→ DIRECTIONS FOR THIS TASK: Pull out each line of the data that includes the word "arrow".

:: DATA IN THIS EXERCISE

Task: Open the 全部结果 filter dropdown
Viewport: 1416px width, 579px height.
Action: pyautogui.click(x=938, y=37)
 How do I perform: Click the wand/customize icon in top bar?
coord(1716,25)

::::
:: DATA IN THIS EXERCISE

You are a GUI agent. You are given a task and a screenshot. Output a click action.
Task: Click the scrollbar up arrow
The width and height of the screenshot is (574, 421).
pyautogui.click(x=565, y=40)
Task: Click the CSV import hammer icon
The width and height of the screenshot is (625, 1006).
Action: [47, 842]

::::
:: DATA IN THIS EXERCISE

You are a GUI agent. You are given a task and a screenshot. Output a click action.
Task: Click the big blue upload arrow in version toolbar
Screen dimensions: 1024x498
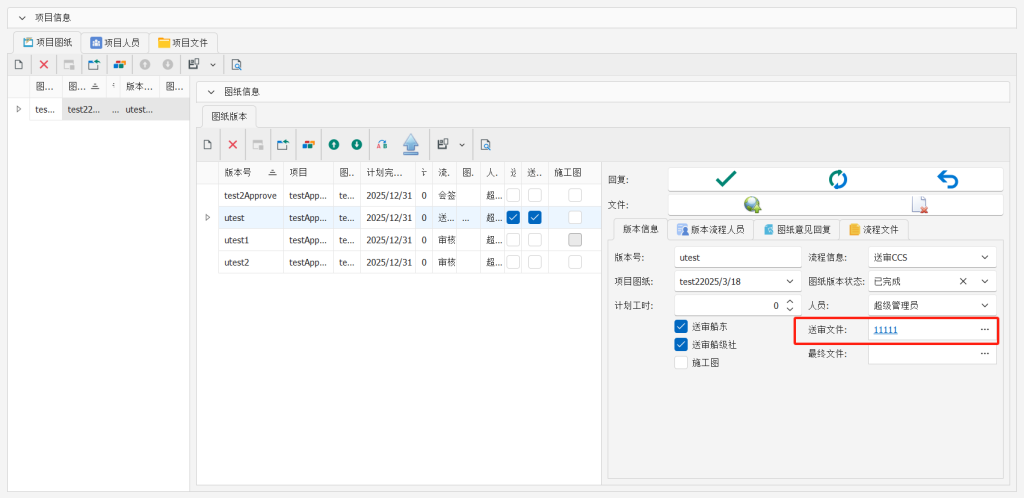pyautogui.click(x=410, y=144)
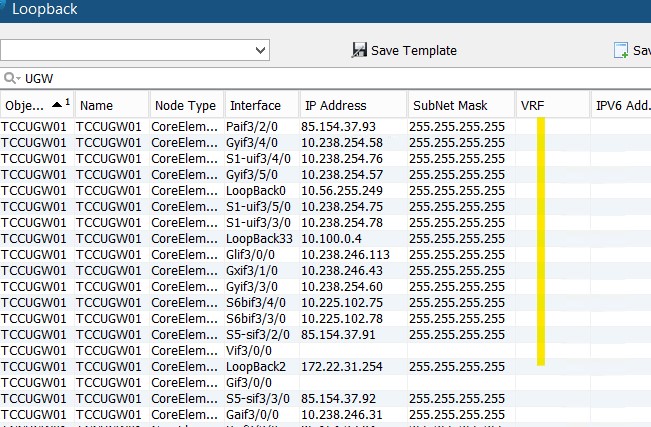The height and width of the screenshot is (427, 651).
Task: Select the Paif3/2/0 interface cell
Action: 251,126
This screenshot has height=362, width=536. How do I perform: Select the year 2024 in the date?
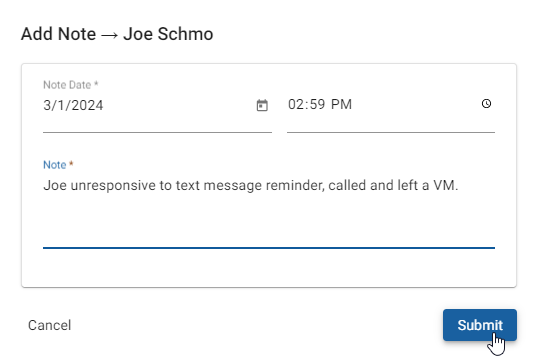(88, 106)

::::

→ EXERCISE OUTPUT:
Task: Click the scrollbar up arrow
Task: Click the big blue upload arrow in version toolbar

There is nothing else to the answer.